Your primary care physician (PCP) is your partner in health. In general, it is a good idea to stay with your PCP as this is the doctor most familiar with your health history and health requirements. It may be necessary, however, to switch PCPs for reasons such as a change in health plans, if you relocate or if you feel another doctor may better suit your needs.
When you make the decision to change, you should arrive at your first PCP visit armed with a little preparation. Here are six ways to make the most of your visit:
1. Send your medical records ahead of time. This includes surgeries and hospitalizations. If you don't have time to access these records, write down when and where you received treatment so your PCP can request them. Do this a day or two ahead of time. This allows your PCP to become familiar with your medical history and provide better care right away.
2. Write down a list of what you're allergic to and any medications to which you have reacted poorly in the past.
3. Bring in your medications, vitamins and supplements in their original containers. This way your PCP knows exactly what you're taking.
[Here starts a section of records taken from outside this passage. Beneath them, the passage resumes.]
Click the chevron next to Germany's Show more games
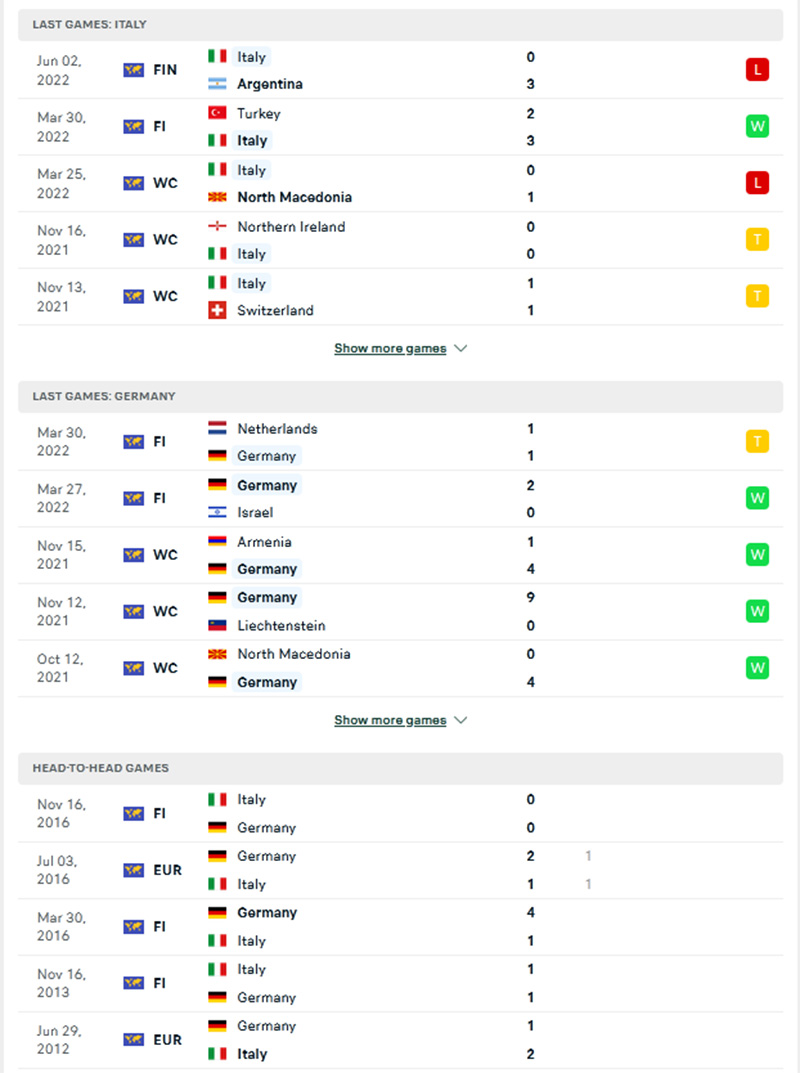The image size is (800, 1073). pos(460,719)
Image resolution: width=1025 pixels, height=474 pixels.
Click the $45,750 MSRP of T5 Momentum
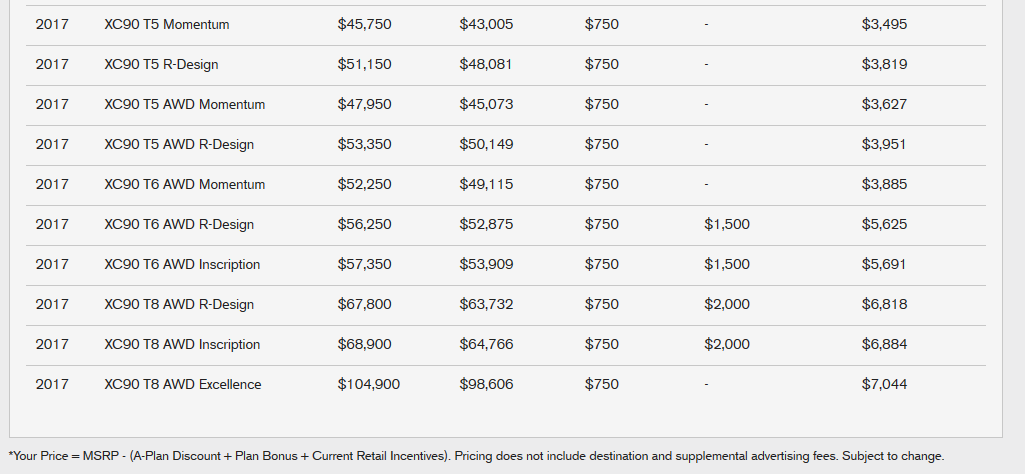click(x=364, y=24)
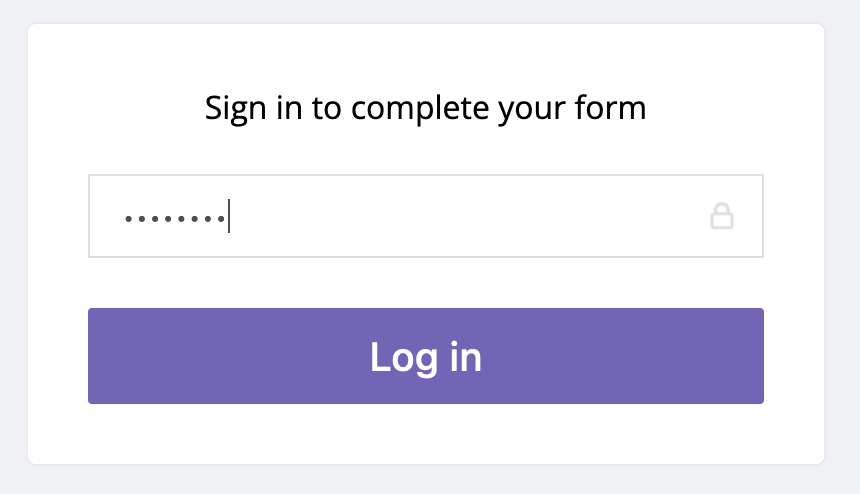The width and height of the screenshot is (860, 494).
Task: Tap the grey lock symbol
Action: 722,216
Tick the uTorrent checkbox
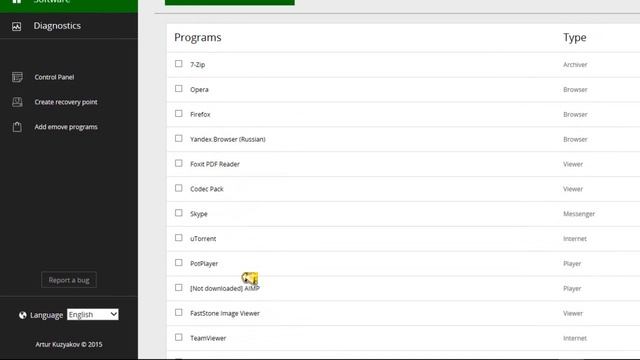 click(x=179, y=238)
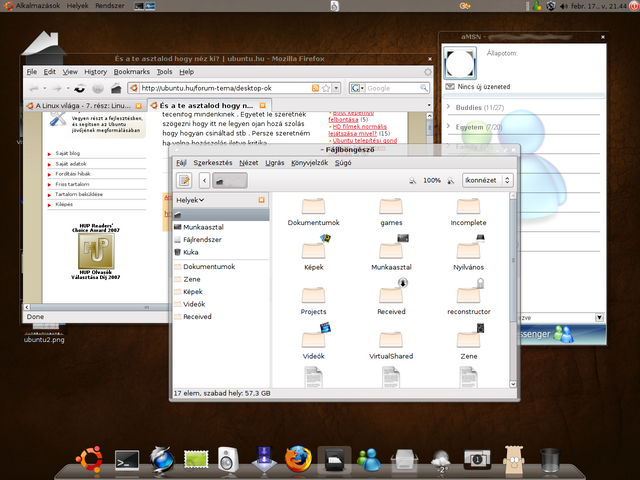Viewport: 640px width, 480px height.
Task: Open Firefox from the dock
Action: 298,459
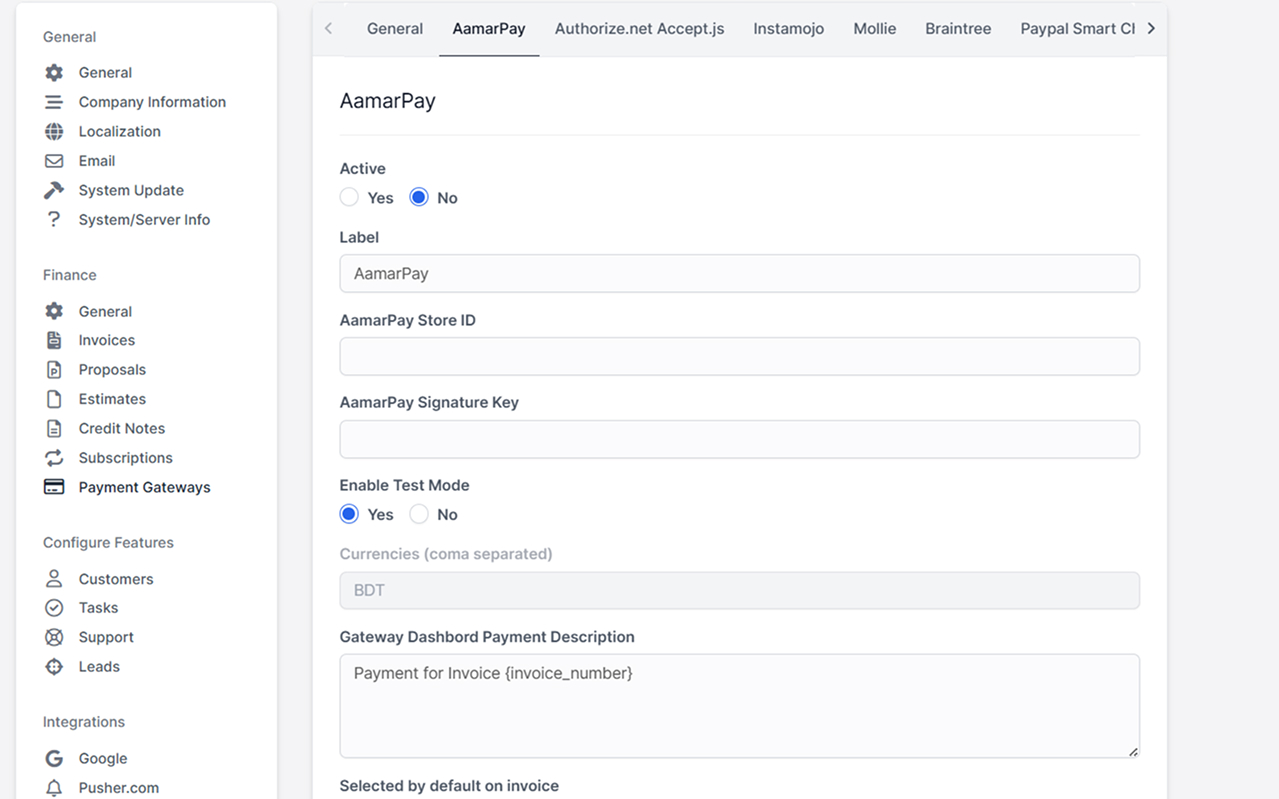The width and height of the screenshot is (1279, 799).
Task: Switch to the Mollie tab
Action: 874,28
4. Write down your questions prior to your appointment. This is not the time to feel shy.
"For your first visit with your new PCP, I suggest prioritizing your questions into two groups: one, your immediate needs, and two, what can be saved for the next visit," says Dr. Lisa Arian, medical director for Sharp Health Plan. "Your new PCP will be asking you questions as well. I would expect time to have your top few questions answered at your first visit."
5. Take a family member or friend to act as a note taker. Ask him or her to write down any recommendations your PCP gives you. This way you can remain fully engaged in the conversation with your PCP and not miss out by scribbling notes yourself or not taking any notes at all and risk forgetting what was said.
6. Take the time to ask your family members their medical histories and then list it all out before you arrive. This includes any medical conditions of family members and their age of diagnosis.
"Maybe you remember your grandparent had a heart attack or stroke, but don't remember when," says Dr. Arian. "For some diseases, like cancer, the age at which they were diagnosed can help your PCP to identify the best care plan for you. This is why it is important to ask."
For example, a family member diagnosed with colon cancer before the age of 60, or breast cancer before menopause, will influence when your PCP recommends you begin having tests.